Turned out that kwallet stored its settings in an unencrypted text rcfile (kwalletrc IIRC), owned by my normal user/group, but I couldn't GUI-edit the settings despite seeing them there, and had to text-edit the rcfile instead. Of course that meant some digging around to figure out the exact significance of a number of the key=value ini-style lines, because some of them didn't quite correspond to the descriptions in the GUI.
But I distinctly remember how odd and frustrating it was to me, to have the GUI insist I wasn't authenticated to operate on a text-based config file owned by the same user/group that the app was running as and that it had originally written -- tho likely back in the kde3 (pre-polkit!) or kde4 era, presumably before it required that fake authentication to operate on something it owned in any case!
Seems the SUSE security team find it odd too, even when they /are/ running polkit!

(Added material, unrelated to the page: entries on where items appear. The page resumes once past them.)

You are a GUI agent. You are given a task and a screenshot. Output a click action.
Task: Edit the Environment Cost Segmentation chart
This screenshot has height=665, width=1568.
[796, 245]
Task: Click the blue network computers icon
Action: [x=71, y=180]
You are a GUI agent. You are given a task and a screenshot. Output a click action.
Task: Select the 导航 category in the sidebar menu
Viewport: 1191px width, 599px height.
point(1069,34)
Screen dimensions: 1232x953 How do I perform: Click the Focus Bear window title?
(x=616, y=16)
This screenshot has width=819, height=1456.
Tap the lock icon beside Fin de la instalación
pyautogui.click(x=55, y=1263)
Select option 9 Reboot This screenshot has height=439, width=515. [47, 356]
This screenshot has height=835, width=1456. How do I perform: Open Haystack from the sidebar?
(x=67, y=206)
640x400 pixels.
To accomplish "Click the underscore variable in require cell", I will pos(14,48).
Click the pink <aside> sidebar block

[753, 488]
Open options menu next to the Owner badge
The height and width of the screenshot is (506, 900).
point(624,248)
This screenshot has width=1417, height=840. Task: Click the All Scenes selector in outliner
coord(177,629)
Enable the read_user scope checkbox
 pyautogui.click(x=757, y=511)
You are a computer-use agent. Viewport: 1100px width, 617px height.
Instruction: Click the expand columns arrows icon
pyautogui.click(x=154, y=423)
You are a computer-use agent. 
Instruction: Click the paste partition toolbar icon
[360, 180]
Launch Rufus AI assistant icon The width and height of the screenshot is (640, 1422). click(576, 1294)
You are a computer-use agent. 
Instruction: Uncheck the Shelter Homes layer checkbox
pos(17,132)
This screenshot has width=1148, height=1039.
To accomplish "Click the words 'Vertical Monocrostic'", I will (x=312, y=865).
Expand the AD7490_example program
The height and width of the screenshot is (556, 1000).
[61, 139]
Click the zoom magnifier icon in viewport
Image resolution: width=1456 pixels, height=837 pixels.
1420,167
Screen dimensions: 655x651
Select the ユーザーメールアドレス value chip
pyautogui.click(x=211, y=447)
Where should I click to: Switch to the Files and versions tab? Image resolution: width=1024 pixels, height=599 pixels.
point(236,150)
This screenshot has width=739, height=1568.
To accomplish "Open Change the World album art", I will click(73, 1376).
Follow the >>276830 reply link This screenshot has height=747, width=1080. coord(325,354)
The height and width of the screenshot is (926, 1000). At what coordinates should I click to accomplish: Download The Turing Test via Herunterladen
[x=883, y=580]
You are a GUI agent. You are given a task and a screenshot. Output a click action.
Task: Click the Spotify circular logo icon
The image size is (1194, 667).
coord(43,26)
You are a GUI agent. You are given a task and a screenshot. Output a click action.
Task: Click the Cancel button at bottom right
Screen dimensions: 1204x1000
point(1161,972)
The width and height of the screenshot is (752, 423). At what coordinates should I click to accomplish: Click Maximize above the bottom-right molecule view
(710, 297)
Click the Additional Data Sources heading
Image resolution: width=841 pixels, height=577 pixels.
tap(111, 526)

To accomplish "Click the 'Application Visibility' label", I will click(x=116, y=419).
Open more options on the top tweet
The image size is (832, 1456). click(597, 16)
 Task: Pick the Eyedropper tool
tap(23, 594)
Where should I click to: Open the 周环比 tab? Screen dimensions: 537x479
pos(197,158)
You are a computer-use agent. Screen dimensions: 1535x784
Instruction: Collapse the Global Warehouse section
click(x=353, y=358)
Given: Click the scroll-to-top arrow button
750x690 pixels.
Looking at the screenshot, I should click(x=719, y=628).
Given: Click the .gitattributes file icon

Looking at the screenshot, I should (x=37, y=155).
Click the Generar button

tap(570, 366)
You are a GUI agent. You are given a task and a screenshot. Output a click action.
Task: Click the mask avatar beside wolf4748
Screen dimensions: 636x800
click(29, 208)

One would /think/ such settings, if not considered appropriate for the user to edit without authentication, would have XDG-specified handling much like per-user tmpdir settings, maybe something in /etc/usersec/$user/ (or $UID?) that an as-root polkit-authenticated daemon could write to on behalf of the user, such that the file would be in a per-user dir but not /owned/ by the user. Either that or just let the user edit the settings in the GUI that they could edit in a texteditor anyway, since they own the file and have permissions to the path it's in.